头颈部复发或转移性鳞状细胞癌患者中表皮生长因子受体（EGFR）III型变体、人乳头瘤病毒（HPV）、p16、c-间质-上皮转化因子（c-MET）、EGFR基因拷贝数与EGFR抑制剂反应之间的关联。

The association between EGFR variant III, HPV, p16, c-MET, EGFR gene copy number and response to EGFR inhibitors in patients with recurrent or metastatic squamous cell carcinoma of the head and neck.

作者信息

Chau Nicole G, Perez-Ordonez Bayardo, Zhang Katherine, Pham Nhu-An, Ho James, Zhang Tong, Ludkovski Olga, Wang Lisa, Chen Eric X, Tsao Ming-Sound, Kamel-Reid Suzanne, Siu Lillian L

机构信息

Division of Medical Oncology and Hematology, Princess Margaret Hospital, University Health Network, Toronto, Ontario, Canada.

出版信息

Head Neck Oncol. 2011 Feb 27;3:11. doi: 10.1186/1758-3284-3-11.

DOI:10.1186/1758-3284-3-11

PMID:21352589

原文链接:https://pmc.ncbi.nlm.nih.gov/articles/PMC3052237/

Abstract

BACKGROUND

We examine the potential prognostic and predictive roles of EGFR variant III mutation, EGFR gene copy number (GCN), human papillomavirus (HPV) infection, c-MET and p16INK4A protein expression in recurrent or metastatic squamous cell carcinoma of the head and neck (R/M SCCHN).

METHODS

We analyzed the archival tumor specimens of 53 patients who were treated in 4 phase II trials for R/M SCCHN. Two trials involved the EGFR inhibitor erlotinib, and 2 trials involved non-EGFR targeted agents. EGFRvIII mutation was determined by quantitative RT-PCR, HPV DNA by Linear Array Genotyping, p16 and c-MET protein expression by immunohistochemistry, and EGFR GCN by FISH.

RESULTS

EGFRvIII mutation, detected in 22 patients (42%), was associated with better disease control, but no difference was seen between erlotinib-treated versus non-erlotinib treated patients.

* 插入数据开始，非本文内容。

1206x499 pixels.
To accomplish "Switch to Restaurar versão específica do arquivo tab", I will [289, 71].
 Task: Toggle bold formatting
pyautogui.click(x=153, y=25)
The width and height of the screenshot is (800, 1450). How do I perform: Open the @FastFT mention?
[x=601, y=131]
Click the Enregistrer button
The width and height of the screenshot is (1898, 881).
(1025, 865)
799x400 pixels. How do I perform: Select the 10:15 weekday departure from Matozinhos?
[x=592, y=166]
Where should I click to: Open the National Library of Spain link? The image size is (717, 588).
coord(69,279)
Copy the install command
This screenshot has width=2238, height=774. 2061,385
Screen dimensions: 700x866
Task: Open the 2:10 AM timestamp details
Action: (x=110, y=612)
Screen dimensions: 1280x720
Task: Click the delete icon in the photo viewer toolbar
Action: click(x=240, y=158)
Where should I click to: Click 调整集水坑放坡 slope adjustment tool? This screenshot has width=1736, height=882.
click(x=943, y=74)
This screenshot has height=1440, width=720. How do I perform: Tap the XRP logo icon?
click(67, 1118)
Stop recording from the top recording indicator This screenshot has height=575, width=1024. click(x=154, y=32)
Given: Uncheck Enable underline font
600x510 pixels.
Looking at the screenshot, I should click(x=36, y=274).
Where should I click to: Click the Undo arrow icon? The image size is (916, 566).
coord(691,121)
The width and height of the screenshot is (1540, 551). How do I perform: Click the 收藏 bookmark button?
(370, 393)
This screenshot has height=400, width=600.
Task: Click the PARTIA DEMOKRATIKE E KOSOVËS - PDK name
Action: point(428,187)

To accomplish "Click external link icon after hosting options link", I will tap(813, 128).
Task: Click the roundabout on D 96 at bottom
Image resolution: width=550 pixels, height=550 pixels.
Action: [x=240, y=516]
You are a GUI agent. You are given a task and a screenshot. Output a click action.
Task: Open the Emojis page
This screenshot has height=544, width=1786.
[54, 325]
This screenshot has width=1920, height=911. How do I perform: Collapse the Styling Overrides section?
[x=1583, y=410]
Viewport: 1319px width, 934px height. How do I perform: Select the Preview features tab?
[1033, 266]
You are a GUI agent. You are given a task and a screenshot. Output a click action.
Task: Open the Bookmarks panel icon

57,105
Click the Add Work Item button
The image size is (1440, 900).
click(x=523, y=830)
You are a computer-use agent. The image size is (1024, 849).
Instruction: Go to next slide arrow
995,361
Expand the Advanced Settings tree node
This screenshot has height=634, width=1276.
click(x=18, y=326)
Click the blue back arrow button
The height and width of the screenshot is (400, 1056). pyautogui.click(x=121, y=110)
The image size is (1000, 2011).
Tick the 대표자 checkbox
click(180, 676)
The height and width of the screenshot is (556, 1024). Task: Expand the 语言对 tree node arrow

EGFRvIII was not associated with TTP or OS. The presence of HPV DNA (38%), p16 immunostaining (32%), c-MET high expression (58%) and EGFR amplification (27%), were not associated with response, TTP or OS.

CONCLUSION

EGFRvIII mutation, present in about 40% of SCCHN, appears to be an unexpected prognostic biomarker associated with better disease control in R/M SCCHN regardless of treatment with erlotinib. Larger prospective studies are required to validate its significance.

摘要

背景

我们研究了表皮生长因子受体III型变异（EGFRvIII）突变、表皮生长因子受体（EGFR）基因拷贝数（GCN）、人乳头瘤病毒（HPV）感染、c-MET及p16INK4A蛋白表达在复发性或转移性头颈部鳞状细胞癌（R/M SCCHN）中的潜在预后及预测作用。

方法

我们分析了53例在4项II期试验中接受治疗的R/M SCCHN患者的存档肿瘤标本。两项试验涉及EGFR抑制剂厄洛替尼，两项试验涉及非EGFR靶向药物。通过定量逆转录聚合酶链反应（RT-PCR）检测EGFRvIII突变，通过线性阵列基因分型检测HPV DNA，通过免疫组织化学检测p16和c-MET蛋白表达，通过荧光原位杂交（FISH）检测EGFR GCN。

结果

在22例患者（42%）中检测到EGFRvIII突变，其与更好的疾病控制相关，但在厄洛替尼治疗组与非厄洛替尼治疗组患者之间未观察到差异。EGFRvIII与疾病无进展生存期（TTP）或总生存期（OS）无关。HPV DNA的存在（38%）、p16免疫染色（32%）、c-MET高表达（58%）及EGFR扩增（27%）与反应、TTP或OS均无关。